* [Yapılacaklar]:
[A] Eğitim harcamaları üzerine olan metne göre, velilerin çocuklarının eğitimi için ceplerinden çıkan para on yılda kaç kat artmıştır?
[B] Eğitim harcamaları üzerine olan metni son cümlesinden sonra sürdürün.

* [Gösterilen metin]:
#####
Geçtiğimiz 10 yıllık dönemde yaşanan ve dikkat çekici olan esas değişiklik, eğitimin finansmanında yerel aktörlerin, özel ya da tüzel kişi ve kuruluşlar ile il özel idareleri gibi yerel idarelerin eğitimin finansmandaki payında görülen artıştır.

20022003 Eğitim-Öğretim Yılı'nda ilköğretimde bir öğrenci velisinin yaptığı yıllık eğitim harcaması 720 TL iken, aradan geçen 10 yıllık dönemde bu rakam 3 bin 200 TL'yi aşmış, başka bir ifade ile velilerin çocuklarının eğitimi için ceplerinden çıkan para 4,5 kat artmıştır.

4+4+4 kademeli eğitim uygulaması ile daha da artması beklenen eğitimde ticarileştirme uygulamaları sonucunda velilerin cebinden yapacağı eğitim harcamalarının daha da artması kaçınılmaz görünmektedir.
#####
* [Verilen malzeme]:
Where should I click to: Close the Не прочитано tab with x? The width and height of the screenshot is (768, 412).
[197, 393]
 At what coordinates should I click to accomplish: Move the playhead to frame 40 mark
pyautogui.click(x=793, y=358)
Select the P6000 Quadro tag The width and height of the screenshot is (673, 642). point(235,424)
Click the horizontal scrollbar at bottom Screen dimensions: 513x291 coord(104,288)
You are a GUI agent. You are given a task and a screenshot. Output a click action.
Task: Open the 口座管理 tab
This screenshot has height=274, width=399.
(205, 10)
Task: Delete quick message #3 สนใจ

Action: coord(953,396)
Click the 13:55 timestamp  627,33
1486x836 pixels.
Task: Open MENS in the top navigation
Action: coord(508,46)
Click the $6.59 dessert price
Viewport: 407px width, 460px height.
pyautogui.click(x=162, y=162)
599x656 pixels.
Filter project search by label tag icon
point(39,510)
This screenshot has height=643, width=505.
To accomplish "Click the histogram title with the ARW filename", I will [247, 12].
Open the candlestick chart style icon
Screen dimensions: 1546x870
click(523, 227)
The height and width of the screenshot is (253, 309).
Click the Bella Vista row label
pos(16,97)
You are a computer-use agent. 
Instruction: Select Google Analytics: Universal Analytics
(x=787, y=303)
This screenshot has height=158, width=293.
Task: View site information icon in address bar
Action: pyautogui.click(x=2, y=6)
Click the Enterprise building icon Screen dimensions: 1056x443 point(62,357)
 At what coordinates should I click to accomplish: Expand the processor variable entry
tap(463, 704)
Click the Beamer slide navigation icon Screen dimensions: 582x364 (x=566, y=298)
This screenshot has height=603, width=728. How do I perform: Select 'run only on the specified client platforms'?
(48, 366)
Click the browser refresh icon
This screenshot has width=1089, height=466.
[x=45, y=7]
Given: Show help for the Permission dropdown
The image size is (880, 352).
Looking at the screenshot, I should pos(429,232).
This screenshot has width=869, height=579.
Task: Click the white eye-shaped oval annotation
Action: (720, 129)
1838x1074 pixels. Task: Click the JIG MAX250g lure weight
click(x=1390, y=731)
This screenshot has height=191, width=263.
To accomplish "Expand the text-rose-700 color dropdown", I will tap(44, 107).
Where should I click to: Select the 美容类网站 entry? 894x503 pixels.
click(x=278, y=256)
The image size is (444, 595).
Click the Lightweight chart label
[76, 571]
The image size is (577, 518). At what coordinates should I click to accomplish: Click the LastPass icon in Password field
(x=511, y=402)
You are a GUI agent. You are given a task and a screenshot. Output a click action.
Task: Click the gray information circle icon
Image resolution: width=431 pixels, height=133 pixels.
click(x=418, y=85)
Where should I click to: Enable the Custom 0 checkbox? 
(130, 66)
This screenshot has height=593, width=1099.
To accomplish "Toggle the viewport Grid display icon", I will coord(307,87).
#####
* [Cevap listesi]:
[A] 4,5 kat artmıştır.

[B]
EĞİTİME BÜTÇEDEN AYRILAN PAY YETERSİZDİR

AKP'nin iktidarda olduğu son 10 yılın bütçe rakamlarına bakıldığında, artan öğrenci sayısına karşın MEB bütçesinin, ortaya çıkan ihtiyacı karşılayacak kadar artmadığı görülmektedir. AKP iktidarı döneminde Türkiye'nin “çağ atladığını” iddia edenler, borç almak dışında diğer tüm alanlarda olduğu gibi, eğitim politikalarında da sınıfta kalmıştır.

Eğitime bütçeden ayrılan paylar bu durumun en somut kanıtı niteliğindedir. Üstelik eğitimde bütçeden ayrılan payın ortalama %71'i personel harcamalarına ayrılmakta, eğitimin finansmanı büyük ölçüde öğrencilerin, dolayısıyla öğrenci velilerinin omuzlarına yıkılmaktadır.

AKP'nin iktidara geldiği 2002 yılında Milli Eğitim Bakanlığı bütçesinin %17,18'i yatırımlara ayrılırken, 10 yıllık iktidar sürecinde bu pay sürekli azalmış ve 2012 yılında 2002'deki rakamın üçte birine kadar düşmüştür. 2012 yılında MEB bütçesinden yatırımlara ayrılan payın 6,64 olacağı tahmin edilmektedir.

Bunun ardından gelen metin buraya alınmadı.